YOUTUBE Sangineto: uccisero e torturarono cane Angelo, pm chiede 1 anno e 4 mesi per quattro ragazzi

YOUTUBE Sangineto: uccisero cane Angelo, pm chiede 1 anno e 4 mesi per quattro ragazzi
YOUTUBE Sangineto: uccisero cane Angelo, pm chiede 1 anno e 4 mesi per quattro ragazzi

SANGINETO – Un anno e 4 mesi di reclusione ciascuno: è la richiesta di condanna dalla pubblica accusa per Giuseppe Liparoto, Nicholas Fusaro e Francesco e Luca Bonanata, i quattro giovani accusati di avere seviziato e ucciso a Sangineto, nel novembre scorso, il cane randagioAngelo“. I quattro giovani postarono su Facebook il video delle sevizie commesse sul cane. Il pm del Tribunale di Paola, davanti al quale si sta celebrando il processo, ha definito il loro gesto “crudele e ingiustificato”, anche in considerazione del fatto che il cane non era mai risultato pericoloso per nessuno. Al termine della camera di consiglio il giudice ha ammesso come parti civili una trentina di associazioni animaliste. La sentenza del processo è prevista per il 26 maggio. Un sit in davanti al tribunale di Paola é stato tenuto per l’intera durata dell’udienza su iniziativa dell’associazione “Animalisti italiani”.

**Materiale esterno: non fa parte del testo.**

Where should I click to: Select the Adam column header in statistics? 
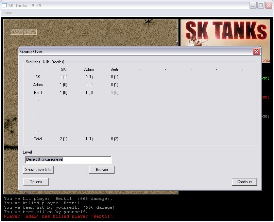89,69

“Il caso del cane Angelo ha suscitato e continua a suscitare grande clamore nell’opinione pubblica. A partire dal 24 giugno 2016, la data dell’uccisione di Angelo a Sangineto (Cosenza), l’inaudita violenza che questi quattro giovani hanno inflitto senza alcuna pietà al povero Angelo, seviziandolo, torturandolo e infine impiccandolo ad un albero per poi finirlo a colpi di pala, continua a vivere nelle coscienze della gente”. Lo afferma, in una nota, l’associazione “Animalisti italiani”, che é stata ammessa come parte civile nel processo davanti il Tribunale di Paola nel corso del quale oggi il pm ha chiesto la condanna dei quattro responsabili ad un anno e quattro mesi di reclusione. Sull’udienza del processo a carico dei responsabili dell’ uccisione del cane Angelo é intervenuto anche l’Ente nazionale protezione animali.

“L’udienza – é detto nel comunicato – ha visto la costituzione di Enpa quale parte civile con l’avvocato Claudia Ricci, che in giudizio rappresentava anche le Leidaa, ma ha visto soprattutto il rigetto della domanda di messa alla prova presentata dagli imputati. Se fosse stata accolta, il processo si sarebbe sospeso e il reato si sarebbe estinto al termine della misura alternativa disposta dal giudice a carico degli imputati. L’Enpa ha comunque sottolineato l’opportunità di riconoscere l’aggravante dei futili motivi unitamente a una dichiarazione di pericolosità sociale degli imputati”.